There are countless opportunities for new legislation to better our health care. For starters, the bill could include prevention strategies that would reduce our country’s health care costs, which continue to grow at a clip that far outpaces the economy. We can reduce said costs by preventing chronic diseases before they start. The public health community has the tools to create environments for everyone to eat healthy, live actively, and avoid tobacco and other harmful substances.
The health insurance marketplace is another critical piece of our health insurance coverage system, but it has failed to stabilize as envisioned. Rather than resulting in choice and competition, the marketplaces have seen dwindling numbers of insurers and increases in premiums that make coverage unaffordable for too many. Certain financial tools in the ACA were intended to stabilize the private insurance market and slow the growth of premiums over time. However, they were never funded by Congress. Following through on that funding would be an immediate system improvement. Ensuring the continuation of cost-sharing reductions would be another.
Instead of discussing these viable solutions, conversations surrounding the American Health Care Act have legislators scrapping much of what worked about the ACA. Most alarmingly, the AHCA would impose per capita caps on Medicaid and reduce Medicaid funding by more than $830 billion over 10 years. This represents a fundamental shift in the construction of our health care safety net, a system that has been in place for more than 50 years.
Block grant proposals have the potential to freeze health care access at a moment in time. It will be the equivalent of hitting the “pause” button in our states: We will be frozen as we are — without Medicaid expansion and with low eligibility levels. Other states that have expanded Medicaid and eligibility, like Kentucky and Iowa, will have the advantage and may receive more federal funding. Once again, we will be left behind. We will receive less federal Medicaid funding, and our consumers and health care system will suffer.
Block grant proposals have a real possibility to increase barriers to health for the vulnerable in our community. Medicaid is a little-understood program, but it is a huge support for so many folks in our community.
It is important, as this debate progresses, that we encourage our federal delegation to think of the long-term goals we all share: people healthy enough to work, raise families and fully participate in their communities.
Bridget McCandless is the president and CEO of the Health Care Foundation of Greater Kansas City.

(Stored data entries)
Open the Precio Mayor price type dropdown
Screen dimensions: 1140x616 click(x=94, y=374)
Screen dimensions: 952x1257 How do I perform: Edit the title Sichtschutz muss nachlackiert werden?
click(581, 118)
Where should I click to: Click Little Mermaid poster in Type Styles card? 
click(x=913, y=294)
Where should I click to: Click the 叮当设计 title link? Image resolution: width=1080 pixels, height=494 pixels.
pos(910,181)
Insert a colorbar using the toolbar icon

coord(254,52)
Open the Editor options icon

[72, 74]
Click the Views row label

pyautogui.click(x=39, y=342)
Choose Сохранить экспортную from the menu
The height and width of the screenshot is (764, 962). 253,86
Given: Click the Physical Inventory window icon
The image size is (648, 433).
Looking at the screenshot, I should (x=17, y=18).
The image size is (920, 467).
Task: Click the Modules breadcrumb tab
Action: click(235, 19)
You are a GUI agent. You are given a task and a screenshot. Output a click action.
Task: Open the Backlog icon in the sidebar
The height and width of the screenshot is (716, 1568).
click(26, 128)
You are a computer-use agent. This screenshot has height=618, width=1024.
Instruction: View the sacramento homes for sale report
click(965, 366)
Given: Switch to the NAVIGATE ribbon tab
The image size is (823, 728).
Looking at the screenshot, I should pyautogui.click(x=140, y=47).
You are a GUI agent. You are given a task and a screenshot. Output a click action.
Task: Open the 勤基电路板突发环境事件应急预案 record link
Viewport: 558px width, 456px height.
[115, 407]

[What this task involves]:
According to the health care text, by how much would the AHCA reduce Medicaid funding?

[Output of the exercise]:
By more than $830 billion over 10 years.